+++ PROVIDED RECORDS +++
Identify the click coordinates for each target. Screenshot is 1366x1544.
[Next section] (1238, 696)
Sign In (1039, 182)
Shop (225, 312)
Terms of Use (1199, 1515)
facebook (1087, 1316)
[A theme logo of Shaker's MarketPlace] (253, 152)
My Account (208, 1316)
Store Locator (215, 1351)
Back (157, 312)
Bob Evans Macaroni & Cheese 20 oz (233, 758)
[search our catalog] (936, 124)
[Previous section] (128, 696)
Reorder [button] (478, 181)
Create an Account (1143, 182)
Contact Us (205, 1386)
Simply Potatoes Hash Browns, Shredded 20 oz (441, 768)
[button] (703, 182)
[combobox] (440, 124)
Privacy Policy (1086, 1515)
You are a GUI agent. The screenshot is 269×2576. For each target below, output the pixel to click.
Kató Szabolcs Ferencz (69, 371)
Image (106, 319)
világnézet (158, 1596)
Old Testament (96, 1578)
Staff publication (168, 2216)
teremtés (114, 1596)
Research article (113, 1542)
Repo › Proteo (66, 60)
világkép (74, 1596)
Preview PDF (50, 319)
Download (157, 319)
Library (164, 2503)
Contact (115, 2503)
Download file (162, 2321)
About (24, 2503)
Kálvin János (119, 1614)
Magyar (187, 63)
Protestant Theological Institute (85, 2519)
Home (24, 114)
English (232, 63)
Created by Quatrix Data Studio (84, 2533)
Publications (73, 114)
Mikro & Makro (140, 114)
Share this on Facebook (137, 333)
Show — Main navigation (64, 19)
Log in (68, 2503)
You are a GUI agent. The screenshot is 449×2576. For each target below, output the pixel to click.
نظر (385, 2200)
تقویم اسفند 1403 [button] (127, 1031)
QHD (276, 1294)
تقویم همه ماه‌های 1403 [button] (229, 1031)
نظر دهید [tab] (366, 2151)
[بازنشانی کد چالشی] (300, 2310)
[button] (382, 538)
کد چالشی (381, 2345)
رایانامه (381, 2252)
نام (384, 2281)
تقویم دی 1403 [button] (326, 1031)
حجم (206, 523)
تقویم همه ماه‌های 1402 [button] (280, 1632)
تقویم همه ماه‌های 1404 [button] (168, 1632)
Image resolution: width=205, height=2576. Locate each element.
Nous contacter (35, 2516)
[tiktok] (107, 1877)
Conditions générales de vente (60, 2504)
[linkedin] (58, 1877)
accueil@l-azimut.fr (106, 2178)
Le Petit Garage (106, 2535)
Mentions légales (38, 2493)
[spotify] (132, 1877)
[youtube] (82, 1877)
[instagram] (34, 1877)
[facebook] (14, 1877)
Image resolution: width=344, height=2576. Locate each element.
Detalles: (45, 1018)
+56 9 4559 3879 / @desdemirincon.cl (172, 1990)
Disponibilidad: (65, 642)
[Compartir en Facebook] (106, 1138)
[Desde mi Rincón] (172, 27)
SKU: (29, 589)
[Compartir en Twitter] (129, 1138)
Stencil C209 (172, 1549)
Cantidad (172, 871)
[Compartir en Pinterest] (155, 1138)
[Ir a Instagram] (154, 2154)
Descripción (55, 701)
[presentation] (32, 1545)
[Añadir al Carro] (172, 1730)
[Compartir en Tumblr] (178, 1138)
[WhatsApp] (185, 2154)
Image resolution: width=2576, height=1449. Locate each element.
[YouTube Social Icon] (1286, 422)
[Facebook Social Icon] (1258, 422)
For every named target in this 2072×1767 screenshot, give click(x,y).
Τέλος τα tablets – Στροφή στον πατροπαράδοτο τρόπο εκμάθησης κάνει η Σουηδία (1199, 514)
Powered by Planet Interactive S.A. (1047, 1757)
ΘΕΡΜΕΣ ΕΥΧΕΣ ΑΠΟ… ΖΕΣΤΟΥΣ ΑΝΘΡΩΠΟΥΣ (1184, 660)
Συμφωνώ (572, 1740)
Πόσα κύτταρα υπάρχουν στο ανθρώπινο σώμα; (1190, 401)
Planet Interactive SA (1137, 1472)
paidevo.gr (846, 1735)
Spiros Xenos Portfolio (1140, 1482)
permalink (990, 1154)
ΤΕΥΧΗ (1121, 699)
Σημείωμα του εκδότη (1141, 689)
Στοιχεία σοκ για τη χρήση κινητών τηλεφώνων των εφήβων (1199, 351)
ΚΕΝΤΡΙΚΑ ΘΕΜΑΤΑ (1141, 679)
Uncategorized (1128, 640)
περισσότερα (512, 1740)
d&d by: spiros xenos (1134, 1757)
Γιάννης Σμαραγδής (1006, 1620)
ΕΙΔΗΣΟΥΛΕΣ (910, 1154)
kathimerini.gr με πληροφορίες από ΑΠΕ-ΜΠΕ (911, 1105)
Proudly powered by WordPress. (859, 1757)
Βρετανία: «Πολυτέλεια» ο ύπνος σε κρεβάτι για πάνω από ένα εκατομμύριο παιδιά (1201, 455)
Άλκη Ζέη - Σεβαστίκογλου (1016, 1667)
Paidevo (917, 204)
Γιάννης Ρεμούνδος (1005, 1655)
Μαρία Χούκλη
+++
#### TASK DESCRIPTION
Could you output, exactly and with nothing else, the lines from the start of the records through the line containing "Research article (113, 1542)"?

#### TASK RESPONSE
Identify the click coordinates for each target. Screenshot is 1366x1544.
[Next section] (1238, 696)
Sign In (1039, 182)
Shop (225, 312)
Terms of Use (1199, 1515)
facebook (1087, 1316)
[A theme logo of Shaker's MarketPlace] (253, 152)
My Account (208, 1316)
Store Locator (215, 1351)
Back (157, 312)
Bob Evans Macaroni & Cheese 20 oz (233, 758)
[search our catalog] (936, 124)
[Previous section] (128, 696)
Reorder [button] (478, 181)
Create an Account (1143, 182)
Contact Us (205, 1386)
Simply Potatoes Hash Browns, Shredded 20 oz (441, 768)
[button] (703, 182)
[combobox] (440, 124)
Privacy Policy (1086, 1515)
You are a GUI agent. The screenshot is 269×2576. For each target below, output the pixel to click.
Kató Szabolcs Ferencz (69, 371)
Image (106, 319)
világnézet (158, 1596)
Old Testament (96, 1578)
Staff publication (168, 2216)
teremtés (114, 1596)
Research article (113, 1542)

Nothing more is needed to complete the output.